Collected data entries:
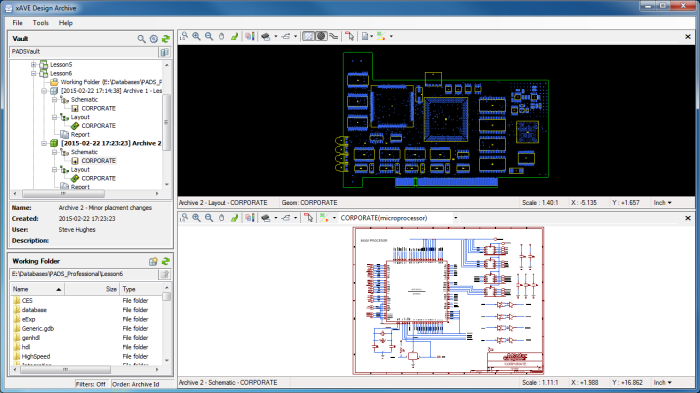
Task: Sort files by Name column header
Action: pos(38,289)
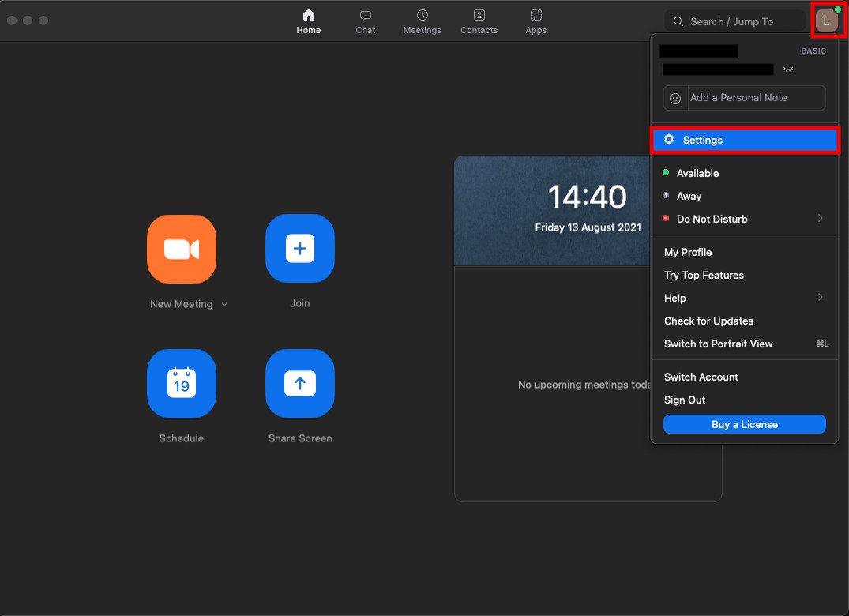Image resolution: width=849 pixels, height=616 pixels.
Task: Select the Join meeting icon
Action: [x=299, y=249]
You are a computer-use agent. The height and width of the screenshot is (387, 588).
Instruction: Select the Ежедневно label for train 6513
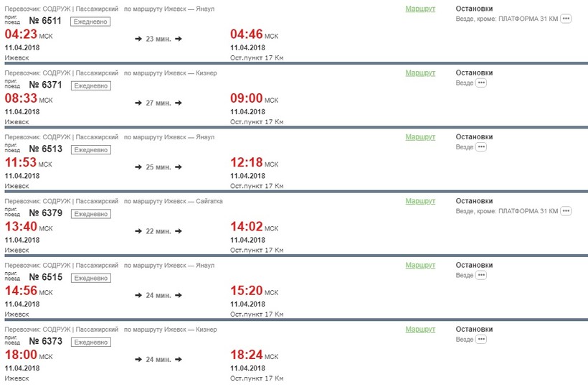point(90,150)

WORK ORDER:
Only an exact copy of the lines from the one with "You are a computer-use" through the last line of the data above is wanted, and no pictures.

YOUR SOLUTION:
You are a computer-use agent. The height and width of the screenshot is (387, 588).
Instruction: Select the Ежедневно label for train 6513
point(90,150)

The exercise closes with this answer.